Rumors of Wars is one of the many dystopian films that have come out this year.  For whatever reason, a lot of filmmakers have shared this vision of the future this year and none of them seem to be very optimistic.

In Rumors of Wars, the future is represented by bombed out cities, black-clad soldiers, and frightened refugees being rounded up and shot.  The soldiers work for a man named Zurn and they’re quick to say that their mission is to “unify the world in peace and harmony.”  When one refugee is spotted to be wearing a cross, a soldier sneers, “The only thing this symbolizes is your primitive thinking!”  Another refugee, when confronted by the approaching soldiers, says, “Time to join the one world government!”

Can you guess where this is going?

While the rest of the soldiers are busy burning books and watching a hologram of a blonde with big boobs telling them to keep fighting for the glory of Zurn, Shaw (Ben Davies) secretly reads a diary that he came across during an earlier refugee roundup.

The diary was written, in the days before the one world government, by a college student named Roxy (Jennifer Cooper).  Roxy writes about how, following a series of terrorist attacks that the film suggests were all “false flag” operations, the government decrees that everyone should have a microchip inserted into their hand.  The microchip will allow the government to both regulate what people eat and keep track of all of America’s gun owners.  However, since the microchip also allows people to get discounts on otherwise expensive commodities like food and gasoline, the populace willingly gives up their freedom.

The microchips, incidentally, are made by the Zurn Corporation.  And who is in charge of the Zurn Corporation?  Mr. Zurn, of course!

And, of course, Mr.
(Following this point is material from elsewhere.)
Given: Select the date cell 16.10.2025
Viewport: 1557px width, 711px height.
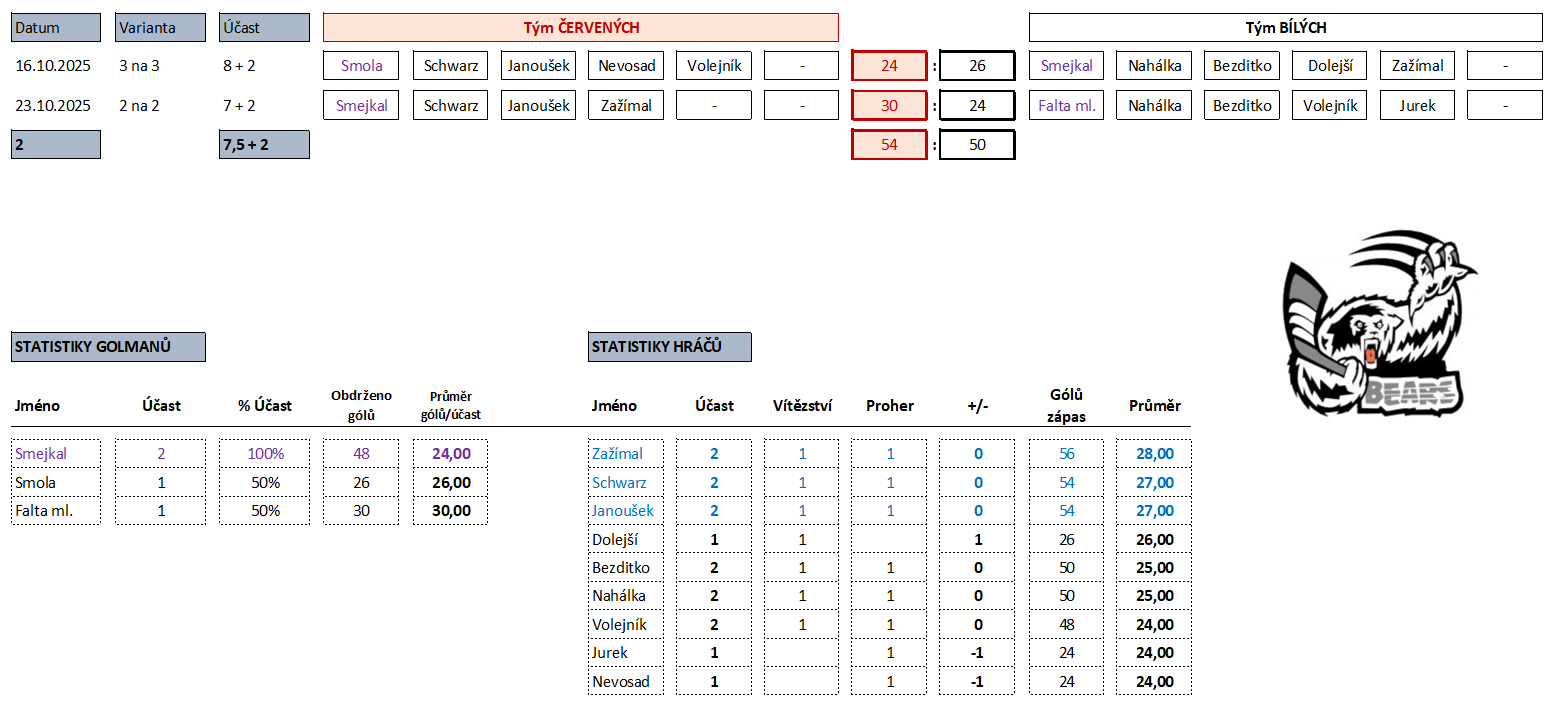Looking at the screenshot, I should point(53,66).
Zurn is played by Eric Roberts.

Now, Eric Roberts is only on-screen for about two minutes but he makes the best of those two minutes.  Seriously, Roberts gives a performance that is so manic and so over-the-top and so extremely weird that it might be the best performance of his career.  Certainly, it livens up the movie.
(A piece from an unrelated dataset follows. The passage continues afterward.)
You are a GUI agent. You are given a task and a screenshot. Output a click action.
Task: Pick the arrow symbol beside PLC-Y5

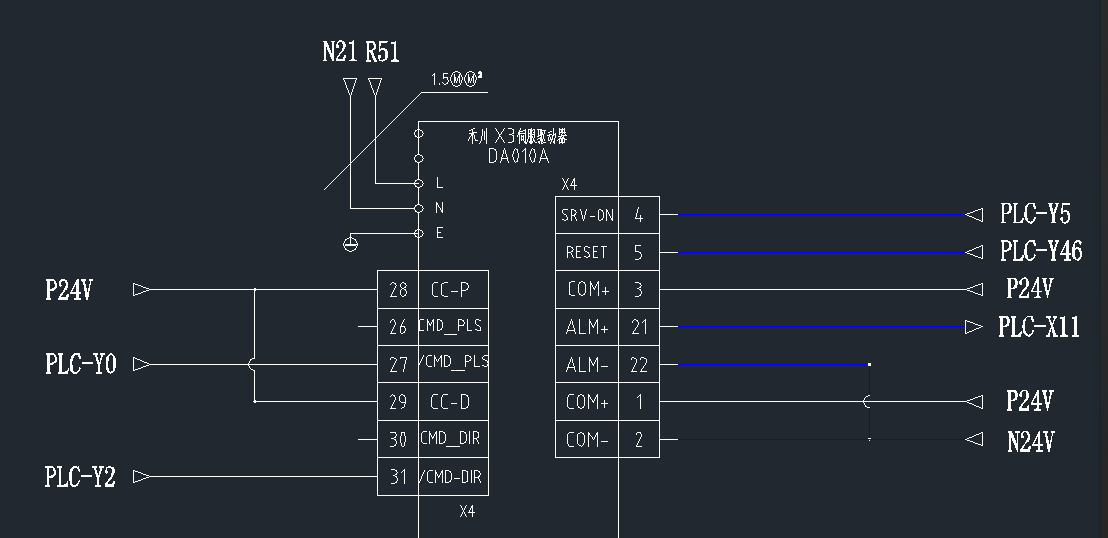[x=973, y=214]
(Of course, it helps that Roberts spends the length of his screen time telling a weird story about picking up a calf.)

Anyway, the film alternates between Roxy in the near future and Shaw in the far future and, for an independent, low-budget, right-wing, evangelical movie, it’s actually surprisingly competent.  This is nothing like Left Behind.  Rumors of Wars can actually pass for a real movie.
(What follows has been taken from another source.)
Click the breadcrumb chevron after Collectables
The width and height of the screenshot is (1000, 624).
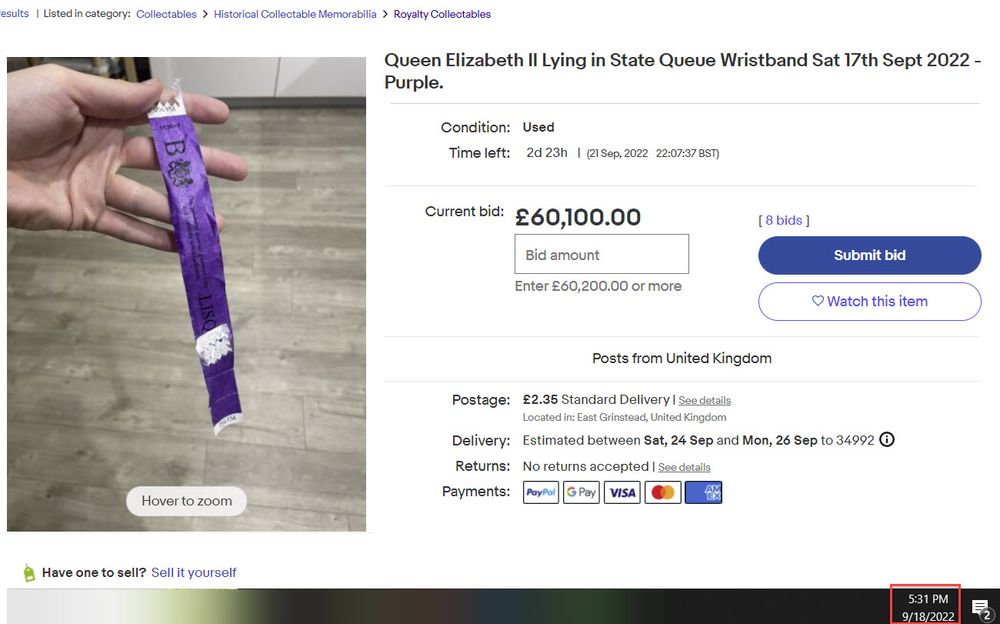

Now, I know what you’re asking — just how preachy does this movie get?  By the standards of the genre, it’s actually less preachy than most but still preachy enough that it’ll probably annoy militant nonbelievers.  (As for us casual skeptics, it all depends on just how casual you really are.)  In my case, I was able to tolerate the film’s preachy moments because I appreciated all of the anti-government propaganda and the over-the-top atmosphere of paranoia.

So, that was the latest strange thing that I saw on Netflix.  Rumors of Wars.  Was it great?  No.  But it wasn’t terrible and that’s probably the biggest shock of all.